FDA Considers Fate of Cholesterol Reducing Drugs
The United States Food and Drug Administration is currently considering the fate of a new group of injectable drugs that have already demonstrated their ability to dramatically reduce cholesterol, offering a potentially new viable treatment for people who cannot take statins.
If these new drugs are approved, they could potentially help patients that are highly susceptible to the side effects of statins, but they could cost patients around $10,000 a year to take, which gives the FDA pause on whether a drug that expensive should be made available so quickly.
The new group actually consists of two drugs, Sanofi's alirocumab and Amgen's evolocumab. These drugs are antagonistic to an enzyme in the liver called PSCK9 that interferes with the organ's ability to remove low density lipoprotein cholesterol, or LDL, out of the blood. By blocking this enzyme and lowering LDL, this greatly lowers the chances for it to build up on the walls of arteries, which causes heart disease or other blockages.
Traditionally, people with high cholesterol take statins, which have been shown to reduce LDL cholesterol by 30 to 40 percent. However, the new PCSK9 inhibitors have been shown to lower cholesterol levels by 40 to 60 percent, said Daniel Rader, a professor at the Perelman School of Medicine at the University of Pennsylvania who advised Sanofi during the drug's development.
"These drugs lower bad cholesterol more than any drugs we've ever had in history," says Dr. Steven Nissen, a cardiologist at the Cleveland Clinic. "The problem with statin drugs is that they can't get everybody's LDL down. Some people can't take them due to side effects. And a lot of people out there that we really want to get lower, we had no way to get them there until these drugs came along."
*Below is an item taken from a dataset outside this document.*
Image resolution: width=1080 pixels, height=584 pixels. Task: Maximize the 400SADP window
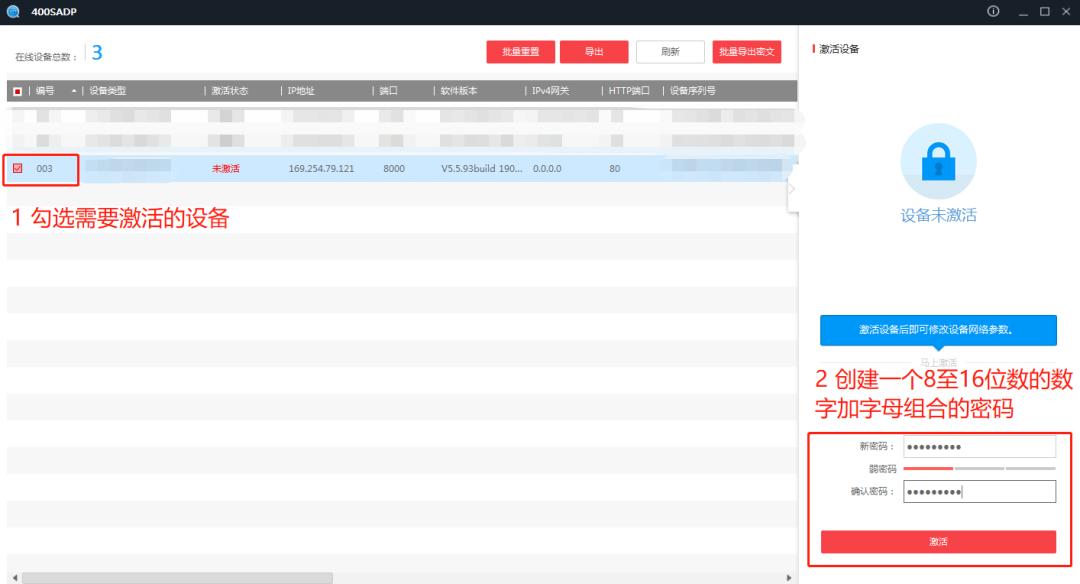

While statin drugs have been successful for many patients, they do come with potentially harmful side effects. For example, they carry risk of muscle breakdown and weakness and it is estimated that between 5 and 15 percent of patients can't take statins because of the discomfort and pain from the side effects.
Currently, the FDA is considering the drugs' potential side effects and whether or not to limit the approval of the drug to only high-risk patients.
It is estimated that approximately 73.5 million adults in the United States have high LDL Cholesterol while only one out of every three adults actually receive treatment to help get the condition under control. People with high cholesterol have twice the risk of suffering from heart disease which could lead to heart attacks and further medical complications.